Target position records
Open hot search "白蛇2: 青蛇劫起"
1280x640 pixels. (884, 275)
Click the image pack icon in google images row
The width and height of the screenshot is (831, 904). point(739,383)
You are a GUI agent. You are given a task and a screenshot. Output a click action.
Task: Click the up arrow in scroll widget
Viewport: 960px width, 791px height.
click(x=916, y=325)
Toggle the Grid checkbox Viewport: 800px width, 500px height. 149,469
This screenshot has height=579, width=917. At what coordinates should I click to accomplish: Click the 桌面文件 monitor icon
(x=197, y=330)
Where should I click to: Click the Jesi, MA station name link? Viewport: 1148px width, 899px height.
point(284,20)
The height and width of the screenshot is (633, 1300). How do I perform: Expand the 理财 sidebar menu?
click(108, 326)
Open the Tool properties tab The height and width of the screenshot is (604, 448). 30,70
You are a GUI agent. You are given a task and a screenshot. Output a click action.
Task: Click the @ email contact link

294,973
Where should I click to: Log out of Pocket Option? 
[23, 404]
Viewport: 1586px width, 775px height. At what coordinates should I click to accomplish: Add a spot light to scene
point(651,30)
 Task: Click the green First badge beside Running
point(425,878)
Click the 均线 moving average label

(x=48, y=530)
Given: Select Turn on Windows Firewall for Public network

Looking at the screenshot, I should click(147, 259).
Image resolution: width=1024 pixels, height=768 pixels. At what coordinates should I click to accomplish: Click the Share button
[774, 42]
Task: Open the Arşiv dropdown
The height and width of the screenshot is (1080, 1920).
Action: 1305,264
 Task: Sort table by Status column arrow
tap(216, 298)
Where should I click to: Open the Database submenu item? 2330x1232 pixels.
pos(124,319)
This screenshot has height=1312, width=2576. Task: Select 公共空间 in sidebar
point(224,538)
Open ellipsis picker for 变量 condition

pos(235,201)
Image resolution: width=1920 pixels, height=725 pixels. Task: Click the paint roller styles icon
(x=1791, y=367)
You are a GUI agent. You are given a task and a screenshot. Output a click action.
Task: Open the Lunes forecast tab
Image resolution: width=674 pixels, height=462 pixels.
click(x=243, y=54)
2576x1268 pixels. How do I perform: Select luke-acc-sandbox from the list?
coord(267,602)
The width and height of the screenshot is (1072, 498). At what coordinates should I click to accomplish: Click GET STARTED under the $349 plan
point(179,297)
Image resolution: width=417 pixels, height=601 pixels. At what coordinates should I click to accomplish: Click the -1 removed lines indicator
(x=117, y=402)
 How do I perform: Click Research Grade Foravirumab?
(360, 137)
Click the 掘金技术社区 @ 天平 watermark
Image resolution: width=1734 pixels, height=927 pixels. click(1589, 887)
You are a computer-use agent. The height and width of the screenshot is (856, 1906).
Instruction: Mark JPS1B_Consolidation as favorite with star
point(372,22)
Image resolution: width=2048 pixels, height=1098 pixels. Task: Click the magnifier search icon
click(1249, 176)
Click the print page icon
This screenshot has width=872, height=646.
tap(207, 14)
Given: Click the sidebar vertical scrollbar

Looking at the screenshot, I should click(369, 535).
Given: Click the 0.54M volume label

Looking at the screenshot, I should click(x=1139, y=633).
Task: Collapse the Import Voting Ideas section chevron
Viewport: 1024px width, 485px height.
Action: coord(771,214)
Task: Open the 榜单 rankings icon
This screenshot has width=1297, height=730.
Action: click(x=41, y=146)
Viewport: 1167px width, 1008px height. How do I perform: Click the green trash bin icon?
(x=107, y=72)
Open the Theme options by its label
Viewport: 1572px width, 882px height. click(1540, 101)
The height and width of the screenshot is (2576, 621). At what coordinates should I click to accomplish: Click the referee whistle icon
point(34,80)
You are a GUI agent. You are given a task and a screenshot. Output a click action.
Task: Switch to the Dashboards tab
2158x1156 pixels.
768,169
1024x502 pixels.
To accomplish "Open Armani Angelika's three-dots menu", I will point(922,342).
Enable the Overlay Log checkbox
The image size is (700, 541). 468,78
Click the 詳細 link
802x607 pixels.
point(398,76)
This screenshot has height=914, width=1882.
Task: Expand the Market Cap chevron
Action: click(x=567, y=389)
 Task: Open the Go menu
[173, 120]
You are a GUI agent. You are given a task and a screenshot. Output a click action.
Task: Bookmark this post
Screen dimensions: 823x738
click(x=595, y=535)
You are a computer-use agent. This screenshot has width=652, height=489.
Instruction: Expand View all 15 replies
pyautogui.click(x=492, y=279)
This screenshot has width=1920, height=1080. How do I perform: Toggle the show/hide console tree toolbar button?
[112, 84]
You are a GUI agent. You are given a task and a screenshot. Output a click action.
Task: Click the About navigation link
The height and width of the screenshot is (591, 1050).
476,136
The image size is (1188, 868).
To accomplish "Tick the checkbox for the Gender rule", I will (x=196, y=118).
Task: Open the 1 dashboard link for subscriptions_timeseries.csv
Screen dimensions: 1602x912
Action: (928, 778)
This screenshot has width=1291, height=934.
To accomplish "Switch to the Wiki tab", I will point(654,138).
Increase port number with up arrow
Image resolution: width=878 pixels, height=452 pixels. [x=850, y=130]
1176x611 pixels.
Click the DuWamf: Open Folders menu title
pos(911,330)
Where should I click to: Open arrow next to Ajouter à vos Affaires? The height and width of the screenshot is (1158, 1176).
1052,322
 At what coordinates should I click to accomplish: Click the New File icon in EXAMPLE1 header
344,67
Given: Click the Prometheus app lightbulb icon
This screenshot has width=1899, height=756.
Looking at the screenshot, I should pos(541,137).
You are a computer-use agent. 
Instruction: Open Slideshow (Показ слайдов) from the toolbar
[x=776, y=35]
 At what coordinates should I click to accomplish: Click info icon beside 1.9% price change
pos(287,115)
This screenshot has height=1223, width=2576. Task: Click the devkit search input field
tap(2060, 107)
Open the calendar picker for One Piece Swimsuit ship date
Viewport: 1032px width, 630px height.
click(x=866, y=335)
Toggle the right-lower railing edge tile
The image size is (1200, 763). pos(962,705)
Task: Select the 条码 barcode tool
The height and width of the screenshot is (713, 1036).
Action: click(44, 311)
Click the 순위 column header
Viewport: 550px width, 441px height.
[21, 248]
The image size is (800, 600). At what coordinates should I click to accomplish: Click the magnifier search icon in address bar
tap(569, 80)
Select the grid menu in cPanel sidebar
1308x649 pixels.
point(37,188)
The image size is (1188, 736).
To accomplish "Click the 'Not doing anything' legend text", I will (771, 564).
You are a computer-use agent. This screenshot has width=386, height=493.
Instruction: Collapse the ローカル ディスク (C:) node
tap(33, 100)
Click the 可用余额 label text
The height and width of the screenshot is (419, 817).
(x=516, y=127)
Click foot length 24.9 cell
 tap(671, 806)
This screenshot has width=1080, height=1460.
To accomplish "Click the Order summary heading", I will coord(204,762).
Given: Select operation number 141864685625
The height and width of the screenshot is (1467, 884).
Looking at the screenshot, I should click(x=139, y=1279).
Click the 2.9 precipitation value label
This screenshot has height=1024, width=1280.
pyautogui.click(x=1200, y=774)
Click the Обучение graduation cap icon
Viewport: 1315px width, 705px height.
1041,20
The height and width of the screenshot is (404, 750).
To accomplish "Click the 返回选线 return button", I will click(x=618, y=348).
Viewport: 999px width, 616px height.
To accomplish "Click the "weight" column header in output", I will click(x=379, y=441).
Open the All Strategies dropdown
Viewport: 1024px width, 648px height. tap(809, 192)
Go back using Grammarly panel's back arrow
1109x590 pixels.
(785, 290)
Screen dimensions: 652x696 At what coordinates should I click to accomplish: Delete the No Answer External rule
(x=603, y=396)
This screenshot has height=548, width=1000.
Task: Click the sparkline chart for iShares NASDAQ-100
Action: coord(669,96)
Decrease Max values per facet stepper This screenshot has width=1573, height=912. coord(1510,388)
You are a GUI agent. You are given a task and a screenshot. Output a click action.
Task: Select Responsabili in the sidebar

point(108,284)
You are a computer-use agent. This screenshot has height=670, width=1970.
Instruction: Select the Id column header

## Aim of the exercise:
Swap every "Viewport" for "Window" in the rows from the start through the line holding "Toggle the Grid", inclusive, and leave everything else unchanged.

## The output:
Open hot search "白蛇2: 青蛇劫起"
1280x640 pixels. (884, 275)
Click the image pack icon in google images row
The width and height of the screenshot is (831, 904). point(739,383)
You are a GUI agent. You are given a task and a screenshot. Output a click action.
Task: Click the up arrow in scroll widget
Window: 960px width, 791px height.
click(x=916, y=325)
Toggle the Grid checkbox Window: 800px width, 500px height. 149,469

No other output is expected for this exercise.